Jens Gustedt's Blog

October 24, 2011

socket programming and C99

Filed under: C99, P99, POSIX — Jens Gustedt @ 23:06

Network socket programming (BSD sockets) is one of the dark arts, the point where legacy interfaces can become a real burden to the programmer. In this post I will propose some hints and techniques that might this a bit easier, provided your compiler is complying to C99. Since it seems that there has been some misunderstanding about this post: this is not a tutorial or introduction to socket programming. This is to show how C99 can help to deal with a badly designed legacy interface.

If you are interested in socket programming as such, you’d probably better look elsewhere. There is a lot of information available on the web. On the other hand if you don’t know much about sockets (of even nothing at all) you can just take this as an example of a type of interface with which you might be confronted when programming in C.

Socket programming traditionally uses a handcrafted polymorphism to capture the features of different socket protocols. It does that by re-interpreting objects of different types, one for each protocol. Here we will use

struct sockaddr;       /* generic, used by the socket interfaces */
struct sockaddr_in;    /* used for the IPv4 protocol. weird! */
struct sockaddr_in6;   /* used for the IPv6 protocol */

but there are many others. The polymorphism works that these struct have a member of type sa_family_t that indicates the real type. This member has a different name for each of the struct, but it is guaranteed to sit at exactly the same position in each of the struct. For the types above they are sa_family, sin_family and sin6_family.

A convenient way to deal with socket calls would be to use a union of these types

P99_DECLARE_UNION(orwl_addr);
union orwl_addr {
  struct sockaddr sa;        /* generic, used by the socket interfaces */
  struct sockaddr_in sin;    /* used for the IPv4 protocol. weird! */
  struct sockaddr_in6 sin6;  /* used for the IPv6 protocol */
};

and then to pass the sa member to the socket interfaces.

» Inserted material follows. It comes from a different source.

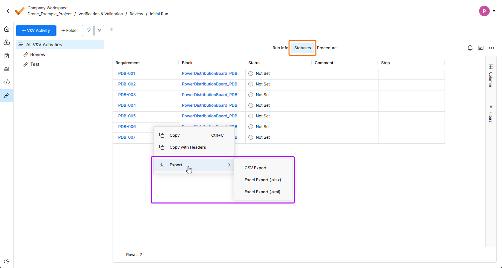Open settings gear at bottom left

[x=6, y=261]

Designated initializers for IP address initialization

Hopefully one day when somebody will be reading this he will be only concerned with IPv6 or later so let us start with that.

int fd = socket(AF_INET6, SOCK_DGRAM, 0); /* prepare for an IPv6 connection with udp */
orwl_addr addr = /* initialize somehow */;
if (bind(fd, &addr.sa, sizeof addr)) {
  /* error handling */
}

The difficulty lies in the initialization part. For IPv6 this is still relatively straight. We are provided with two macros that can be used for the most common cases, namely IN6ADDR_ANY_INIT and IN6ADDR_LOOPBACK_INIT. If we want to initialize a variable with a fixed IP address, designated initializers come to our rescue:

orwl_addr addr = {
 .sin6 = {
   .sin6_family = AF_INET6,
   .sin6_port = htons(53),
   .sin6_addr = {
      .s6_addr = { 0x26, 0x20, 0x00, 0x0c, 0xcc, [15] = 0x02 },
   },
 },
};

this ensures the correct initialization of the struct (all other members such as sin6_scope_id are automatically set to 0) with the IPv6 address 2620:c:cc00::2. Without designated initializers (so pre-C99) such an initialization would already be quite tedious. You’d have to give the initializers in declaration order. But that order may differ from platform to platform, the POSIX standard only specifies the names of the members, not their order.

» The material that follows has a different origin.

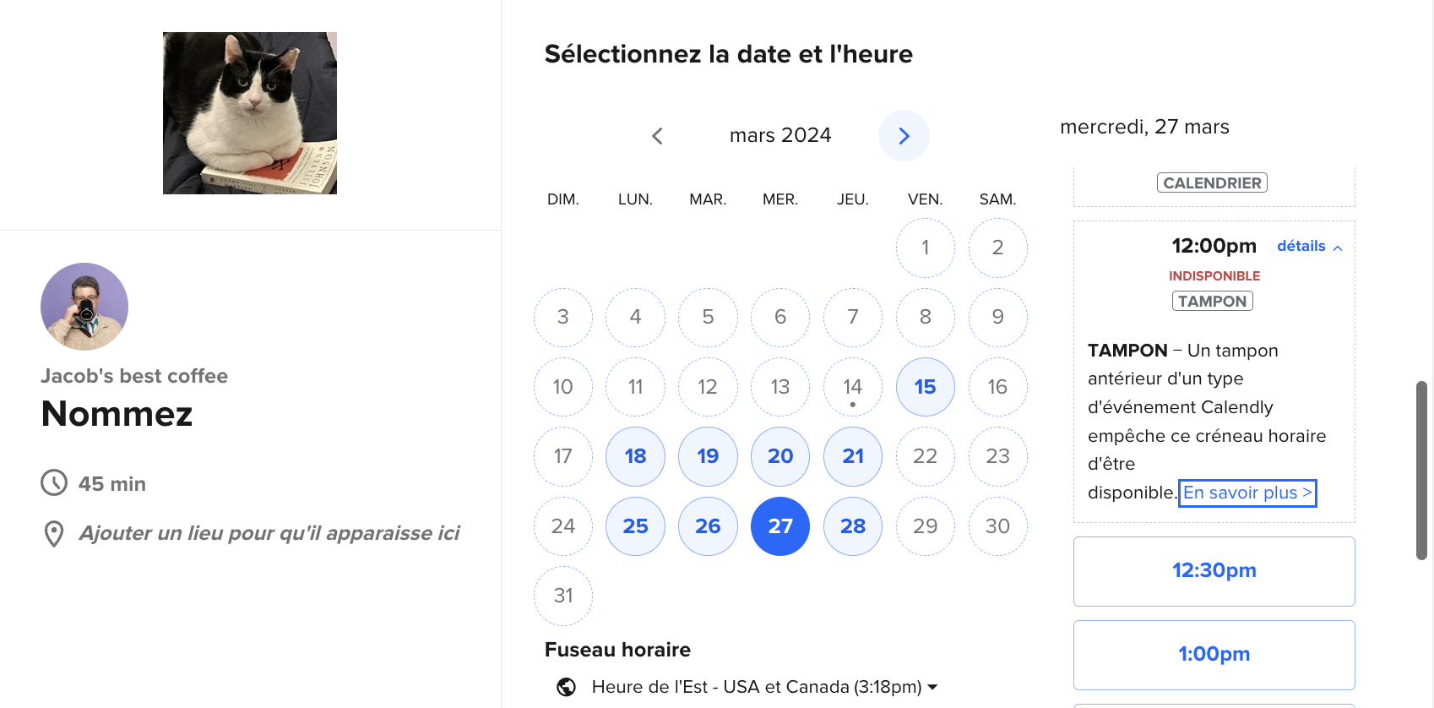Choose the 1:00pm time slot
Viewport: 1434px width, 708px height.
[1214, 655]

Also note how the designator [15] allows to skip the zeros that correspond to the :: part of an IPv6 address.

The initializer for the port number also shows a feature of C99. Htons translates the port number into its network byte order representation. Because this is a function, a C89 initializer could not use that and would have to know the representation of 53 (usually used for a DNS service) on the particular target machine. So portability would be a real headache.

Here the disadvantage of htons is that it is a function. Such an initializer would not be allowed for a static variable.

Ensure complete initialization of unions

This was simple because IPv6 addresses always are specified and used in so-called network order, just byte by byte as they come. The picture darkens a bit already for IPv6 if we want to compare such addresses. A simple idea would be that we’d use memcmp for that, but this would not work reliably. Memcmp compares two objects byte by byte and sees if they differ.

In particular it would also compare padding bytes, and for C99 compilers are not obliged to zero out these. Some compilers (e.g gcc) do, and some others (e.g clang) don’t so you can’t rely on anything here. As a result you could have two objects representing the same IPv6 address compare equal for one compiler and unequal for another. (Fortunately C1x will change this, but unfortunately at the point of the writing we are not yet there.)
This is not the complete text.